Aldi wants to become an industry leader for employee benefits; Turnbull flags review of superannuation tax breaks: Midday Roundup

German supermarket giant Aldi is looking to entice potential employees with attractive workplace benefits as it attempts to wrestle market share from Coles and Woolworths in Western Australia.

Aldi is looking to employ almost 400 people across the state, luring them with 18 weeks of maternity leave at half pay and five weeks’ annual leave for full-time employees.

Aldi’s managing director for Western Australia, Viktor Jakupec, said the supermarket giant is looking to become an industry leader when it comes to employment benefits.

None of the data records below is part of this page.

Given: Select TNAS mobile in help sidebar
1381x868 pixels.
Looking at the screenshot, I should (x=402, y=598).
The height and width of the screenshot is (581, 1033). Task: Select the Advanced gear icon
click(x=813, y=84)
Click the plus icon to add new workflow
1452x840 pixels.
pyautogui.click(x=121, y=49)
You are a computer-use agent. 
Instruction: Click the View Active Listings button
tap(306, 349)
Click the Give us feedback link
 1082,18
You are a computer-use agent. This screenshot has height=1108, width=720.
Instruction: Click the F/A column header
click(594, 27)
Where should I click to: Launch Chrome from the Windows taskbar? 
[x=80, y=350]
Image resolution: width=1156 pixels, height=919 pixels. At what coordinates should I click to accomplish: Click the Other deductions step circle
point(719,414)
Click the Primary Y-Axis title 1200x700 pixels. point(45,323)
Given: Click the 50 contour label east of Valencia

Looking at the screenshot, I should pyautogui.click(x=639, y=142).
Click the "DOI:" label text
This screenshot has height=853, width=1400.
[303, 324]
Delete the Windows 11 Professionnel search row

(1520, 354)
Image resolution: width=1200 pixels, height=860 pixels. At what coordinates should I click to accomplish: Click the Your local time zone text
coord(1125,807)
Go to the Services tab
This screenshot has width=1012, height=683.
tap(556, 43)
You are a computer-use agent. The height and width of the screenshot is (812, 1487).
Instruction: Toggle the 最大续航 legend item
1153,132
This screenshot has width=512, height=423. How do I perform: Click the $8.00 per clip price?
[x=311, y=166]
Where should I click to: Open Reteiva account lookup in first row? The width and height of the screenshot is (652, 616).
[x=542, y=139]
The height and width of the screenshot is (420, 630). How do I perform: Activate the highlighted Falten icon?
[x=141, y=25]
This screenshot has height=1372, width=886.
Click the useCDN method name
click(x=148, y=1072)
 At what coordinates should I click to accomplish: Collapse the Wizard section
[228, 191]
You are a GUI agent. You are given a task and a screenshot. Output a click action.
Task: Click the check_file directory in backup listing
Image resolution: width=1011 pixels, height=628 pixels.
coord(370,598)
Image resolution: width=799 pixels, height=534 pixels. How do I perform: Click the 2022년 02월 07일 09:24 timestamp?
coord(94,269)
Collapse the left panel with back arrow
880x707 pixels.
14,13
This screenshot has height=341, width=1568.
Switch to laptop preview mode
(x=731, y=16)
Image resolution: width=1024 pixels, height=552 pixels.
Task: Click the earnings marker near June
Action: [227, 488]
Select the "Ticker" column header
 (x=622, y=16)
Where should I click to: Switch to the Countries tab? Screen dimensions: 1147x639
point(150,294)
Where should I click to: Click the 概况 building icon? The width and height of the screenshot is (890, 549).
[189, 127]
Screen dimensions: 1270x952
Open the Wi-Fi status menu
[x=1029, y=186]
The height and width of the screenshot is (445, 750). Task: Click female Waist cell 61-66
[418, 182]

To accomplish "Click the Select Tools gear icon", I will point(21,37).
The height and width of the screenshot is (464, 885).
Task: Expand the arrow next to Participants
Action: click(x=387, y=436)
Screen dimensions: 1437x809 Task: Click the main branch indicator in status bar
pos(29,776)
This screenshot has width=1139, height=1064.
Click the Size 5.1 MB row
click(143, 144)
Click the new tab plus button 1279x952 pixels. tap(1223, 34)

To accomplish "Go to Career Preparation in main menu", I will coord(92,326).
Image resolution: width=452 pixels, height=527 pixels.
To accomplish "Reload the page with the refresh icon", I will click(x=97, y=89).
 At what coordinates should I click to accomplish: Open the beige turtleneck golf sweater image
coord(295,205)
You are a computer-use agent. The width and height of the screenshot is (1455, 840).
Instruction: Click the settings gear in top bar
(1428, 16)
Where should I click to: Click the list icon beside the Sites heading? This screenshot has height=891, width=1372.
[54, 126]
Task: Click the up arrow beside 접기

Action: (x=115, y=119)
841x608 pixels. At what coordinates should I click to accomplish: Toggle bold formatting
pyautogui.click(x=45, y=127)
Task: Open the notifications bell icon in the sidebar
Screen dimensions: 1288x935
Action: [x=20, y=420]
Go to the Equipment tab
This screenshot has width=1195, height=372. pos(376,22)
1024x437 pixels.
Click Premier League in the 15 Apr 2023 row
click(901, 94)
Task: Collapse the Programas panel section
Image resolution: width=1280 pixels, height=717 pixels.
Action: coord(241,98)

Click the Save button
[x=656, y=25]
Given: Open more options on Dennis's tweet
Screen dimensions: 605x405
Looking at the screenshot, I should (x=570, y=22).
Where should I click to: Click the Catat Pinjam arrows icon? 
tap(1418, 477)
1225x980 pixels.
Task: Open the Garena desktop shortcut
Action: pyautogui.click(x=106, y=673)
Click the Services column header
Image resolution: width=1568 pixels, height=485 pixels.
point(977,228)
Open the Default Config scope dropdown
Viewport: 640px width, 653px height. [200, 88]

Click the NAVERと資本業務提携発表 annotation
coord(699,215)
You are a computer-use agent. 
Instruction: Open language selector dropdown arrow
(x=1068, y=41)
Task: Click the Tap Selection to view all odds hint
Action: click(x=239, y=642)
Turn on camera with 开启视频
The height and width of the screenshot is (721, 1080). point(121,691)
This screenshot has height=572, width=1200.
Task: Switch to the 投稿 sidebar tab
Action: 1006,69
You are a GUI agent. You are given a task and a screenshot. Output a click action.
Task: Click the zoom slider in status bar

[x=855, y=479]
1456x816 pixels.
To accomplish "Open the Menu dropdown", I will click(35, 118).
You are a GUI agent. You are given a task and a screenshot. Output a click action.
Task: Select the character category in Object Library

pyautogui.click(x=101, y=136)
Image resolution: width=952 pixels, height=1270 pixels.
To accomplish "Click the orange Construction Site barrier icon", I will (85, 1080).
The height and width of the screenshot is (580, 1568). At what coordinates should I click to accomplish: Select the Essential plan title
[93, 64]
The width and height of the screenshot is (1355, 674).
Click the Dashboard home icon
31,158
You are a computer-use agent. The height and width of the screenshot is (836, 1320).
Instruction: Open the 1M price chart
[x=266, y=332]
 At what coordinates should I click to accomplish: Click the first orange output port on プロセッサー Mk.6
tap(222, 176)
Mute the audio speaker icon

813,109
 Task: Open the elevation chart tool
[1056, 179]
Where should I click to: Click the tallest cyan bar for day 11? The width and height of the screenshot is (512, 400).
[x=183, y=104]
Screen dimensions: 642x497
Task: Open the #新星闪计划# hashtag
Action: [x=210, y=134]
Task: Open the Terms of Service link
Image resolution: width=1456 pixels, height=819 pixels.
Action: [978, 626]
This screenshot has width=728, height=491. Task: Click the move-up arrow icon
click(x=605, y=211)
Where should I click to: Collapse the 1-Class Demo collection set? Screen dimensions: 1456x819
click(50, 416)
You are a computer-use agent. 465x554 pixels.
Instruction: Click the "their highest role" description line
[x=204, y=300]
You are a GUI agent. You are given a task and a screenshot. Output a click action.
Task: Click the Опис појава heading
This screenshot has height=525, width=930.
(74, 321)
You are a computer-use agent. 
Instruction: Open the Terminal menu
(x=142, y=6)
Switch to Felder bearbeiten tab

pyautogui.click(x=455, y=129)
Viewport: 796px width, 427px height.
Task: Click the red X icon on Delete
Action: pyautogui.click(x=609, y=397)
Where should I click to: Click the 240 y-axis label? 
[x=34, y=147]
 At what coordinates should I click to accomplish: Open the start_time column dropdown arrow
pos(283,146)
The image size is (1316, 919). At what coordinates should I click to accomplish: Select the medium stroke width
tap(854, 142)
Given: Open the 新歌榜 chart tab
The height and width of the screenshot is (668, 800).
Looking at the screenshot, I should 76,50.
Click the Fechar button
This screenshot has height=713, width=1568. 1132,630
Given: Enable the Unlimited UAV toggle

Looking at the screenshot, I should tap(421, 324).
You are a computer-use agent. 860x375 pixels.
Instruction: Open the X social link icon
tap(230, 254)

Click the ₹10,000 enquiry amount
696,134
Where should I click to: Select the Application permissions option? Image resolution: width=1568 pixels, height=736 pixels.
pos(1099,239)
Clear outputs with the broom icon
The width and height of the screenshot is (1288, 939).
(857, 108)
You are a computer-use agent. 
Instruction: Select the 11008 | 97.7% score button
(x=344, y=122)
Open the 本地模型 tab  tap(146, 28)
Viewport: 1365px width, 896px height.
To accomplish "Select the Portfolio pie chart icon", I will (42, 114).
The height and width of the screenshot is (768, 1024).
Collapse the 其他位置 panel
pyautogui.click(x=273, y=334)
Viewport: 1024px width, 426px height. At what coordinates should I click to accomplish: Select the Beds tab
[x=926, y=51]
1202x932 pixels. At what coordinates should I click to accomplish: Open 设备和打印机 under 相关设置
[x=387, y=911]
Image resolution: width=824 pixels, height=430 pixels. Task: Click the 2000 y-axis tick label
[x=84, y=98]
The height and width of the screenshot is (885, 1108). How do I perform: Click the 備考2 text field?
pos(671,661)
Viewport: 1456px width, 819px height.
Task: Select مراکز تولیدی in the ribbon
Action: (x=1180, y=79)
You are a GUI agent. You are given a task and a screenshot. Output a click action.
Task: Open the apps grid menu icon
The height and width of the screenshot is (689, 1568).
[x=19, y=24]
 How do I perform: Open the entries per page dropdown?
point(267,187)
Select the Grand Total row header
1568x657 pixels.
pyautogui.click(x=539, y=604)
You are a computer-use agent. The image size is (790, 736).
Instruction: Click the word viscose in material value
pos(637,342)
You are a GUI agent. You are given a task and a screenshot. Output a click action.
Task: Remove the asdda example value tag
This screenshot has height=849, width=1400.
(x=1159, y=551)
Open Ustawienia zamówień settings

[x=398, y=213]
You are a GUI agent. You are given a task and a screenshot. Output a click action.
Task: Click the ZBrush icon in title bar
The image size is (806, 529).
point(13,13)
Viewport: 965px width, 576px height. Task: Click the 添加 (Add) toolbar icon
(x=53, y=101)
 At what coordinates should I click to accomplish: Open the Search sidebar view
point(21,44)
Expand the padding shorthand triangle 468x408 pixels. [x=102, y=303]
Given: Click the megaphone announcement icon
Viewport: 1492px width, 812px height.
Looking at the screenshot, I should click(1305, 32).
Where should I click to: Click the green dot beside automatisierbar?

“Our commitment to the personal development of ALDI employees starts from day one,” Jakupec says.

“ALDI’s training program sets our employees up for career success. We’ve enjoyed seeing our staff grow alongside our business and independent employee surveys have consistently shown high levels of job satisfaction.” 

 

Turnbull flags review of tax breaks on superannuation

Tax breaks on superannuation are back on the federal government’s agenda after Prime Minister Malcolm Turnbull yesterday flagged the need to review “very substantial” superannuation tax concessions.

The PM’s comments were made in Parliament yesterday after Opposition Leader Bill Shorten asked Turnbull if he would support a proposal to raise $14 billion in taxes over the next 10 years by scaling back current tax benefits for some of the country’s wealthiest people.

In response, Turnbu;; said Shorten was right to suggest there were “very substantial tax concessions” regarding superannuation and that “all of these matters are under consideration by the government”.

The comments are also being taken as the strongest sign yet of an about face on the issue after former PM Tony Abbott ruled out any changes earlier in the year,  Business Spectator reports.

 

Shares down on open

Aussie shares have dipped into the red this morning after a few days of solid trading.

Ric Spooner, chief market analyst at CMC Markets, said investors are assessing negative news on a number of fronts today.

“US markets provided a weak lead for the local market and this won’t be helped by the fact that J.P. Morgan’s result, released after the market closed, missed expectations,” Spooner said.

“While the stock was down only 1.5% in after-hours trading, J.P. Morgan is the first of the major banks to report and this will increase nervousness about performance of the financial sector generally. This morning’s market sentiment will not be helped by further declines in commodity prices overnight.”

The S&P/ASX 200 benchmark was down 23.8 points, falling 0.46 % to 5179.1 points at 11:18am AEST. On Tuesday, the Dow Jones closed 49.97 points lower, down 0.29% to 17,081.89 points.